Method of Moments Estimation

  • We assume \(\Er[Z_i u_i] = 0\), so \[ \Er[Z_i(Y_i - X_i'\beta_0)] = 0 \]
  • Estimate by replacing \(\Er\) with \(\frac{1}{n}\sum_{i=1}n\)
  • \(d\) equations, \(k \geq d\) unknowns, so find \[ \frac{1}{n} \sum_{i=1}^n Z_i(Y_i - X_i'\hat{\beta}^{IV}) \approx 0 \] by solving \[ \begin{align*} \hat{\beta}^{IV} & = \mathrm{arg}\min_\beta \norm{ \frac{1}{n} \sum_{i=1}^n Z_i(Y_i - X_i'\beta) }_{W}^2 \\ & = \mathrm{arg}\min_\beta \left( \frac{1}{n} \sum_{i=1}^n Z_i(Y_i - X_i'\beta\right)' W \left( \frac{1}{n} \sum_{i=1}^n Z_i(Y_i - X_i'\beta\right) \end{align*} \]

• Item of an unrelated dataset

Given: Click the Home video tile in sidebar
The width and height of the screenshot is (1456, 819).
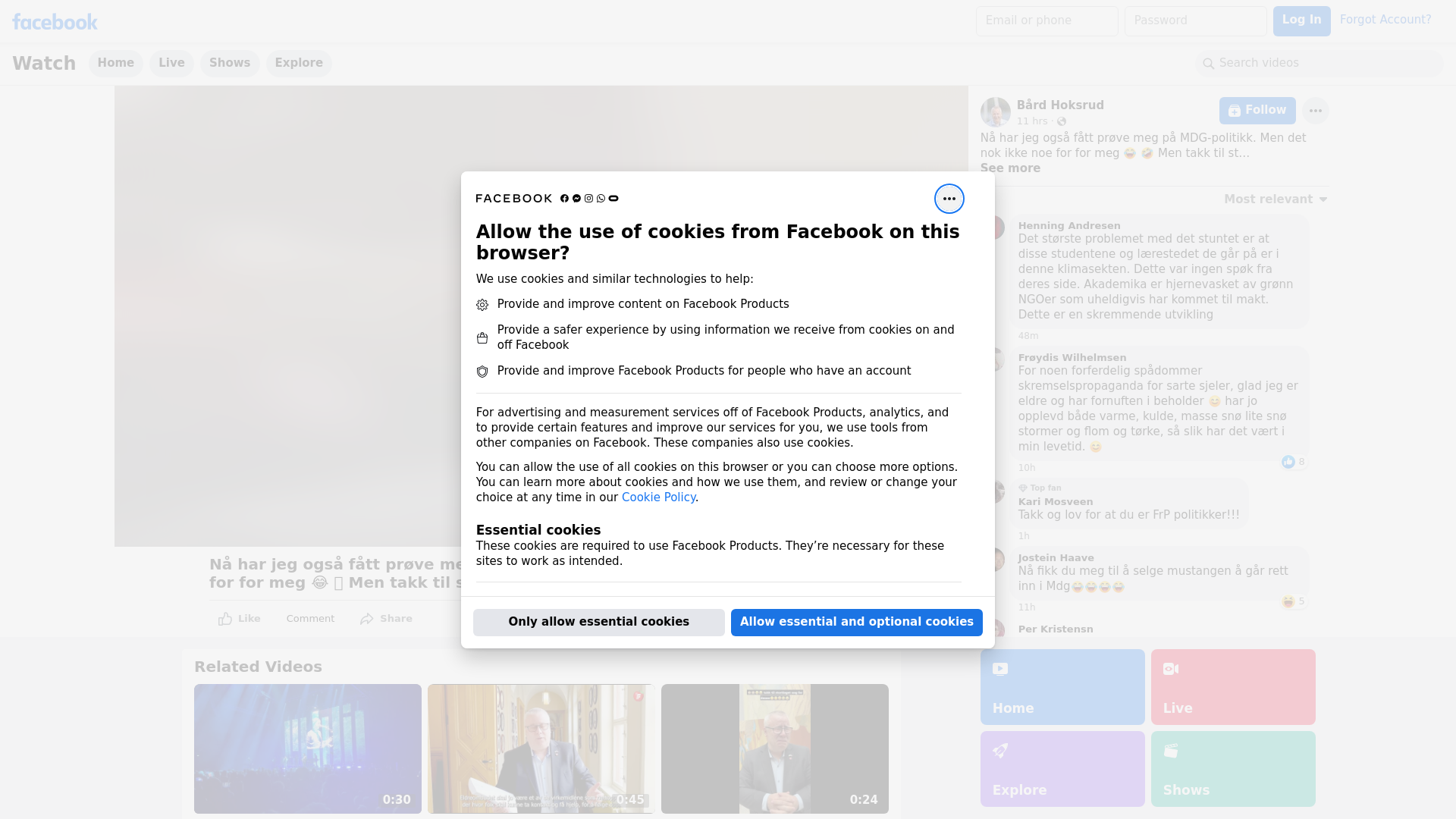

Method of Moments Estimation

\[ \hat{\beta}^{IV} = \mathrm{arg}\min_\beta \left( \frac{1}{n} \sum_{i=1}^n Z_i(Y_i - X_i'\beta\right)' W \left( \frac{1}{n} \sum_{i=1}^n Z_i(Y_i - X_i'\beta\right) \]

  • \(\hat{\beta}^{IV}_W = (X'Z W Z'W)^{-1}(X'Z W Z'y)\)

Asymptotic Properties


\[ \begin{align*} \hat{\beta}^{IV}_W - \beta_0 = & (X'Z W Z'W)^{-1}(X'Z W Z'u) \\ = & \left[ \left(\frac{1}{n}\sum_{i=1}^n X_i Z_i'\right) W \left(\frac{1}{n}\sum_{i=1}^n Z_i X_i'\right) \right]^{-1} \left(\frac{1}{n}\sum_{i=1}^n X_i Z_i'\right) W \left(\frac{1}{n}\sum_{i=1}^n Z_i u_i\right) \end{align*} \]

  • Consistent if LLN applies to \(\frac{1}{n}\sum_{i=1}^n Z_i X_i'\) and \(\frac{1}{n}\sum_{i=1}^n Z_i u_i\)
    • E.g. if i.i.d. with \(\Er[\norm{X_i}^4]\) and \(\Er[\norm{Z_i}^4]\) finite and \(\Er[u_i^2|Z_i=z] = \sigma^2\) 1

Asymptotic Normality

\[ \begin{align*} \hat{\beta}^{IV}_W - \beta_0 = & (X'Z W Z'W)^{-1}(X'Z W Z'u) \\ = & \left[ \left(\frac{1}{n}\sum_{i=1}^n X_i Z_i'\right) W \left(\frac{1}{n}\sum_{i=1}^n Z_i X_i'\right) \right]^{-1} \left(\frac{1}{n}\sum_{i=1}^n X_i Z_i'\right) W \left(\frac{1}{n}\sum_{i=1}^n Z_i u_i\right) \end{align*} \]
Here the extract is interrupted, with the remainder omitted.